In the early days of SSB mode at amateur radio, attachments working with phase shifting technique were popular. They were simply connected to an existing CW transmitter. To this, high demands were then placed on frequency stability. In addition, its wave had to be as humming free as possible. Based on such an SSB adapter (Adapt-O-Citer by W6QLV) this SSB transmitter was designed. It can be powered by a crystal oscillator or an external VFO that likewise will connected to the crystal socket. It is recommended to let the VFO work on half the transmission frequency. Best results will be achieved at lower frequencies, e.g. in the 80m band. But in principle, the circuit is suitable for frequencies up to about 30 MHz. At higher frequencies, the simple crystal oscillator without buffer stage and stabilization can, however, there may be a slight frequency modulation, which leads to modulation distortions. With an externally connected VFO, this problem does not occur. In the 80m band, a PEP output of just under 10 watts can be achieved. Here, without rejusting the coils, a band segment of at most about 100 kHz can be used in each case.
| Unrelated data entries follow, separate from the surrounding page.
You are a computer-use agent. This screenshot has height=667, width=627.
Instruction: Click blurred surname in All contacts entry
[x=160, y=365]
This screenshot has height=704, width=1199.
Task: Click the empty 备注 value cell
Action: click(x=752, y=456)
As was found in my experiments with such a circuit, the suppression of the unwanted sideband was low. The achievable value of about 25 dB does not apply to all modulation frequencies because of the very simple held AF phase shifter. But the receiver-side intelligibility with a non-synchronized demodulator without sideband suppression (f.e. oscillating regenerative or direct-conversion receiver) was already much better than with a DSB or rather DSSC signal (Double Sideband Surpressed Carrier). Even smallest receiver frequency deviations here namely will lead to superpositions of upper and lower sideband and as a result to a very distorted reception. Also, the sideband suppression was already noticeable by the better energy balance: with good adjustment of RF and LF phase shifter, the power consumption of the PA was perceivable declined. Mathematically, a sideband suppression of 6dB would mean that the unwanted sideband would only be transmit with a quarter of the power.

For experiments with this circuit here the coil data for the 80m band:

L1, L4, L5: 36 turns, coupling winding 7 turns
L2: 15 turns
L3: 18 turns with center tap, coupling winding 7 turns

Each copper wire 0.3 mm on shielded 8 mm bobbins with screw core

Transistorized version

Based on my experiments with the Adapt-O-Citer, I replaced the PA and the microphone amplifier with transistorized circuits. In addition, I improved the audio phase shifter. Without further changes, a very usable sideband suppression could be achieved with the circuit. So gradually a complete simple SSB transistor transmitter was created.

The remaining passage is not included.